As major enterprises around the world begin to widely adopt kubernetes, we see that kubernetes is developing to a new stage. On the one hand, kubernetes is adopted by edge workloads and provides value beyond the data center. On the other hand, kubernetes is driving the development of machine learning (ML) and high-quality and high-speed data analysis performance.
The case of applying kubernetes to machine learning we know now mainly comes from a function in kubernetes 1.10. At that time, the graphics processing unit (GPUs) became a schedulable resource – this function is now in beta. Individually, both are exciting developments in kubernetes. What’s more exciting is that kubernetes can be used to adopt GPU in data center and edge. In the data center, GPU is a way to build ml library. Those trained libraries will be migrated to the edge kubernetes cluster as a reasoning tool for machine learning to provide data analysis as close to the data collection as possible.
Earlier, kubernetes provided a pool of CPU and ram resources for distributed applications. If we have CPU and ram pools, why can’t we have a GPU pool? Of course, there is no problem, but not all servers have GPUs. So, how can our server be equipped with GPU in kubernetes?
In this article, I’ll explain a simple way to use GPUs in kubernetes clusters. In future articles, we will also push the GPU to the edge and show you how to do this. In order to really simplify the steps, I will use the rancher UI to operate the process of enabling GPU. The rancher UI is just a client of rancher restful APIs. You can use clients of other APIs in gitops, Devops and other automation solutions, such as golang, Python and terraform. However, we will not explore these in depth in this article.
In essence, the steps are very simple:
- Building infrastructure for kubernetes clusters
- Install kubernetes
- Installing GPU operator from Helm
Start and run using rancher and available GPU resources
Rancher is a multi cluster management solution and is the glue of the above steps.
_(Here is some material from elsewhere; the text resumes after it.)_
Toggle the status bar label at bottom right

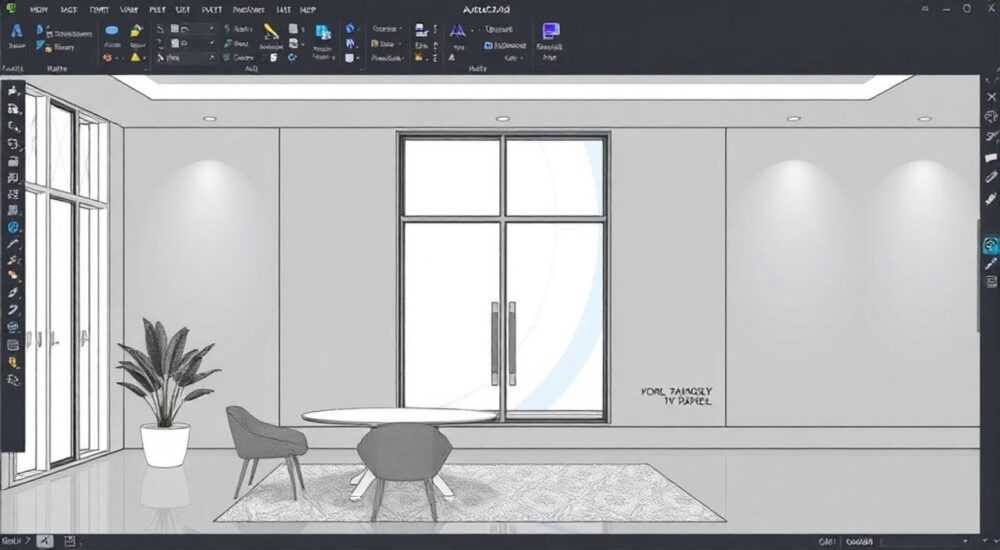[859, 542]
You can find a pure NVIDIA solution to simplify GPU management in NVIDIA’s blog, and some important information about the difference between GPU operator and building GPU driver stack without operator.
preparation in advance
The following is the bill of materials (BOM) required to start and run the GPU in the rancher:
In the official document, we have a special chapter on how to install rancher with high availability, so we assume that you have installed rancher:
Installing kubernetes clusters using GPUs
After installing rancher, we will first build and configure a kubernetes cluster (you can use any cluster with NVIDIA GPU).
Using the global context, we select Add cluster
In the “hosts from cloud service providers” section, select Amazon EC2.
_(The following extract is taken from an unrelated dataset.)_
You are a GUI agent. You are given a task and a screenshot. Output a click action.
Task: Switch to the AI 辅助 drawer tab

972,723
We implement this through node driven – a set of pre configured infrastructure templates, some of which have GPU resources.
Note that there are three node pools: one is for the master, one is for the standard worker node, and the other is for the worker with GPU. The template of GPU is based on p3.2xlarge machine type, using Ubuntu 18.04 Amazon machine image or AMI (ami-0ac80df6eff0e70b5). Of course, these choices vary according to the needs of each infrastructure provider and enterprise. In addition, we set the kubernetes option in the “add cluster” form to the default value.
Setting up GPU operator
Now we will use the GPU operator library（https://nvidia.github.io/gpu-operator）Set a catalog in the rancher. (there are other solutions to expose GPU, including using Linux for Tegra [l4t] Linux distribution or device plug-in). At the time of writing this article, GPU operator has been tested and verified by NVIDIA Tesla driver 440.
Using the rancher global context menu, we select the cluster to install to:
Then use the tools menu to view the catalog list.
Click the add catalog button and name it, then add the URL:https://nvidia.github.io/gpu-operator
We chose helm V3 and cluster scope. We click create to add the catalog to the rancher. When using automation, we can use this step as part of the cluster build. According to the enterprise policy, we can add this catalog to each cluster, even if it does not have a GPU node or node pool. This step gives us the opportunity to access the GPU operator chart, which we will install next.
Now we want to use the rancher context menu in the upper left corner to enter the “system” project of the cluster. We have added the GPU operator function here.
In the system project, select apps:
Then click the launch button at the top right.
We can search for “NVIDIA” or scroll down to the catalog we just created.
Click GPU operator app, and then click launch at the bottom of the page.
In this case, all default values should be OK. Similarly, we can add this step to automation through rancher APIs.
Now that the GPU is accessible, we can deploy a GPU capable workload. At the same time, we can verify whether the installation is successful by viewing the page of Cluster – > nodes in the rancher. We can see that the GPU operator has installed node feature discovery (NFD) and labeled our nodes for GPU use.
The reason why kubernetes can run together with GPU with such a simple method is inseparable from these three important parts:
- NVIDIA’s GPU operator
- Node feature discovery (NFD) from kubernetes sig with the same name.
- Cluster deployment and catalog app integration of rancher
You are welcome to try according to this tutorial, and please continue to pay attention. In later tutorials, we will try to reference the GPU to the edge.